Database Design – Naming Columns in Articles Table

database-design

A question that I ask myself quite often is: If my table is named articles, should I name my column article_number or simply number?

Is there a best practice? Is there a difference if you create tables and columns in a database, or work in an abstract layer like an ORM, where the query would perhaps be

a = Article.get(1);
my_num = a.number;
// or 
my_num2 = a.article_number

Best Answer

SQL employs a concept known as domain name integrity which means that the names of objects have a scope given by their container.

Column names have to be unique, but only within the context of the table that contains the columns. Table names have to be unique, but only within the context of the schema that contains the tables, etc.

When you query columns you need to reference the schema, table and column that you are interested in, unless one or more of these can be inferred. When you write a query, you need to reference the tables in your query by name directly or by using an alias, e.g. Customer.ID or C.ID from Customer C, etc., unless your query is so simple that it only references one table.

There was a time when there was a technical requirement for uniqueness of all column names, which applied to old ISAM databases and to languages like COBOL in the 1960s and 70s. This got dragged along for no good reason into dBase in the 1980s and has stuck as a convention well into the relational and object DBMS eras. Resist this outdated convention.
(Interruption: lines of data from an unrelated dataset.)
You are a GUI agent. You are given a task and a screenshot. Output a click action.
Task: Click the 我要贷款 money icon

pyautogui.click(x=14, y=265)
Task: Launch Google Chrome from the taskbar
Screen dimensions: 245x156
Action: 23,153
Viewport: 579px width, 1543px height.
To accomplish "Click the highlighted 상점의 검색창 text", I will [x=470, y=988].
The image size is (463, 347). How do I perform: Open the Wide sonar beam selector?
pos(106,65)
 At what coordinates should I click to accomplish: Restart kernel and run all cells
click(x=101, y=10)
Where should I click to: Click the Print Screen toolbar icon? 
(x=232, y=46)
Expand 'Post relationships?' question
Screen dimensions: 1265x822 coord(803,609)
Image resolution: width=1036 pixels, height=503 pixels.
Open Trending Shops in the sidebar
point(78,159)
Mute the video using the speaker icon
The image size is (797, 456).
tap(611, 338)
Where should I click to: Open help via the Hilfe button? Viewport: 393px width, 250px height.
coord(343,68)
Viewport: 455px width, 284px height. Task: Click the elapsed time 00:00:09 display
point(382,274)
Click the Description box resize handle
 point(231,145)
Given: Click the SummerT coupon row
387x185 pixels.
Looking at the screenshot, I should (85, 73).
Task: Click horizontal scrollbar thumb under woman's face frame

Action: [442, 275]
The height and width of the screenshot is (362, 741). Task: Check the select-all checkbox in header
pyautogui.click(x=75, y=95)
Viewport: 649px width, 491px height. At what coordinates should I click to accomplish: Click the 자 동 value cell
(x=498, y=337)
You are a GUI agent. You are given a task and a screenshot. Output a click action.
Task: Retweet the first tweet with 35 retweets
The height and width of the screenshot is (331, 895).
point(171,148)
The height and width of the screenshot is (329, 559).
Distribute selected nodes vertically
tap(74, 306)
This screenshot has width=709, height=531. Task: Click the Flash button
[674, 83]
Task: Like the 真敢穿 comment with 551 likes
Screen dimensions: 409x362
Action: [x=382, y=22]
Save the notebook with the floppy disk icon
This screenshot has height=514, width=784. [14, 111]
When the shift from flat file and network databases to relational databases happened in the 1970s and 80s, the idea of joining tables was new. So some people chose the convention that a unique name could be repeated if one column was a reference to another (i.e. foreign keys). This concept is called a "natural join" and a lot of people still advocate for doing this.

I am not a fan of natural joins because it requires you, ultimately, to throw out the concept of domain name integrity and force the whole column reference into the column name.

The issue with natural joins is that you either have to be hypocritical or you have to make your column names long and unreadable. Let me illustrate: It may sound like a good idea that the primary key of the Customer table is CustomerID. Then in your Invoice table, your foreign key to Customer is also called CustomerID. This would be a natural join and it all sounds good so far. Here is the problem. What if your convention is to have a column on every table called LastUpdatedDate? So are you meant to join every table to every other table by LastUpdatedDate? Of course not. This is the absurdity of natural joins. In order to avoid this absurdity you would need to jam the table name into the column name as a prefix. However, if you have multiple schemas in your database, you can't stop there. You also need to add the schema to the column name, and so it goes.

Another place where natural joins break down is when you have multiple relationships between the same two tables. You if you need two references to Employee on your Invoice table (Sold By and Approved By, for example) you can't call them both EmployeeID.